Taking Teachers for Granted

In my occupation I work with kids and I’m married to a teacher in the public schools.  I am a parent as well, so I hear the complaints about homework load and occasionally become irritated with the 13th fundraiser, 8th group project, and additional supplies needed.   On the other hand,  I haven’t met many teachers I thought were overpaid. Actually, I can’t think of any, but I’m sure they exist.

I admit that I struggle a bit when I see “Innovative Technology” apparently funded somehow – offered as a sale pitch if you will. Yet at the same time I’m also well aware of the percentage of my wife’s salary which she uses to fund her classroom. She does it because she loves her kids. It seems so obvious to me that the push to get the ‘best bang for our buck’ in education, isn’t on the same level as getting the best bargain on a carwash or an IPad or getting my carpet cleaned. Accountability should be a part of every field, but there are limits to how much you can quantify a child.

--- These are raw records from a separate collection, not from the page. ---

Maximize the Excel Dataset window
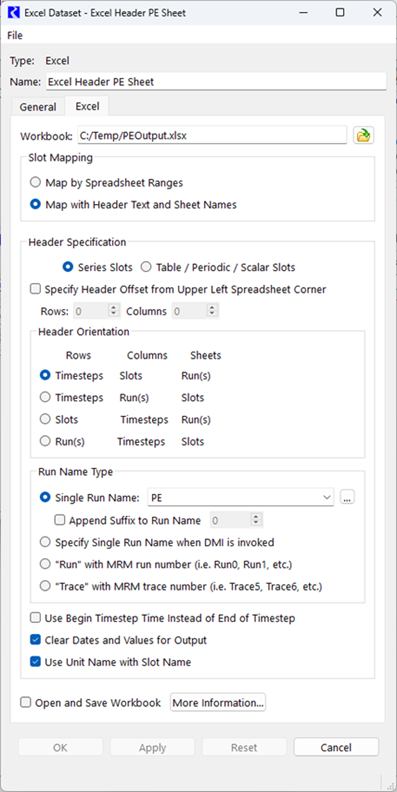 [340, 13]
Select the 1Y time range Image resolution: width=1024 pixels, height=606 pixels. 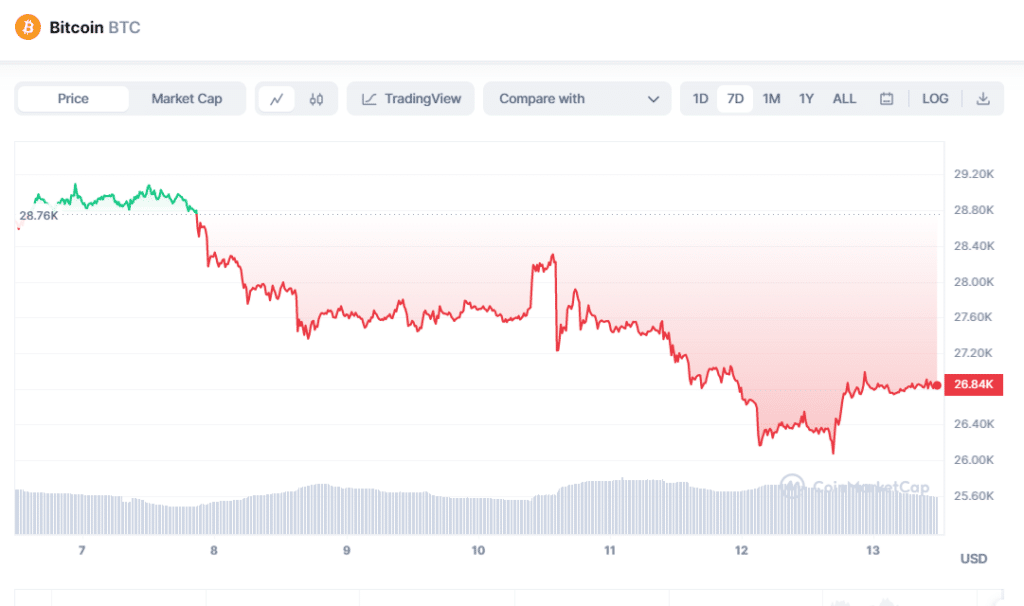pyautogui.click(x=806, y=99)
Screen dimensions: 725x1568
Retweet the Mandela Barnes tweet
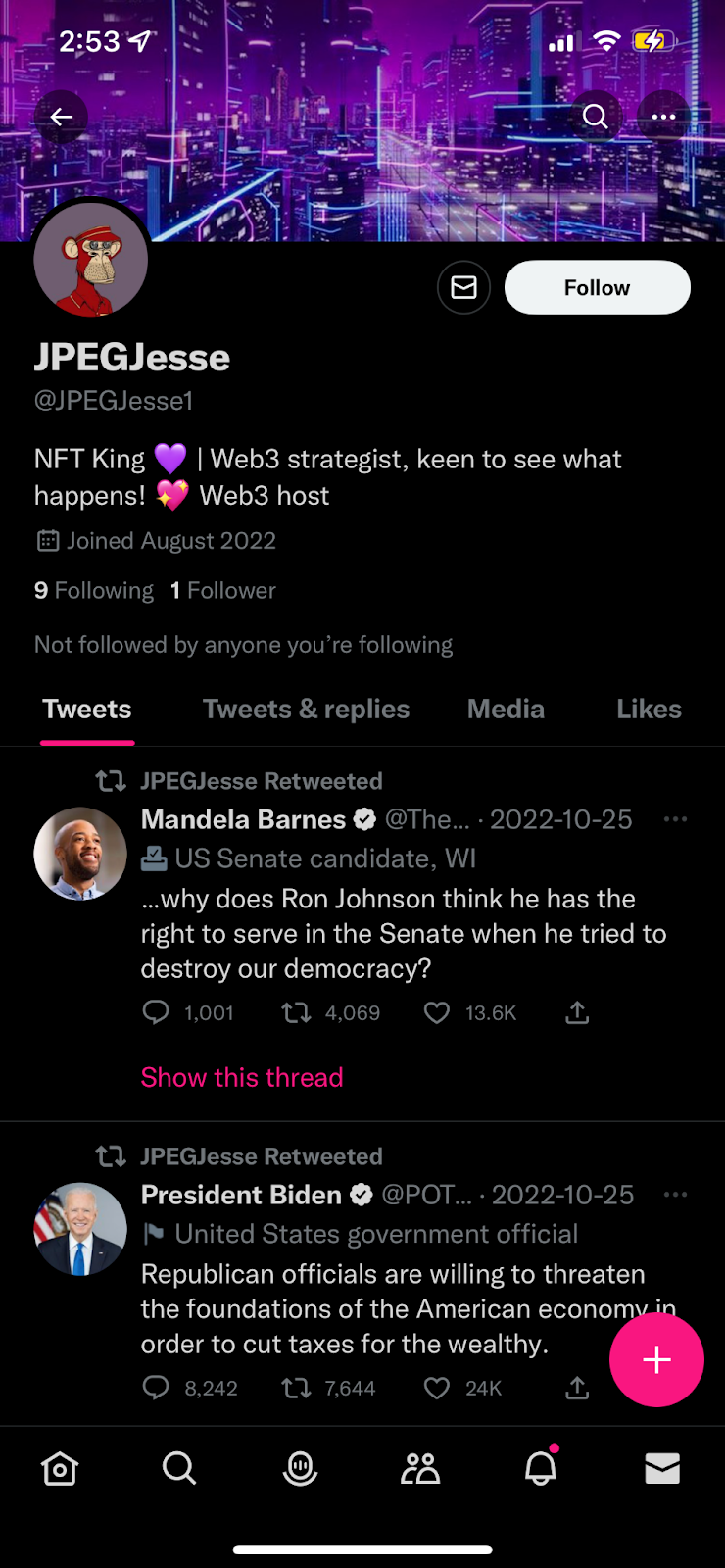click(296, 1012)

Generating numbers from assessments provide one significant perspective of many. However, the trend among education policy makers is to fund according to achievement – measured by primarily if not solely by assessment numbers. Somehow we are going to put kids in front of computers or hand them a tablet, with less staff, less resources, and less time, and yet better prepare them for the future.  Perhaps it is true that educators who can’t teach end up making educational policy, somehow. Anyway, I think that will eventually all work itself out and the sooner the better.

Last week teachers in Connecticut stepped between kids and bullets… heroes in a tragedy of tragedies.  Like it or not, right or wrong, as a whole we parents delegate a huge portion of  “ownership” of our kids to their teachers, every school day. We expect a lot of them. Sometimes we help — more often we just expect.

It’s a far different thing than getting their hair cut or their teeth cleaned.  I’m grateful for the people who teach my kids and I don’t want to take them for granted. I want them to see more in my child than an assessment number equivalent to funding. That’s going to take some change from policy makers, and it’s going to take some change from parents. I have to wait on certain time frames on the policy maker thing, but me, I can work on that right now. How about you?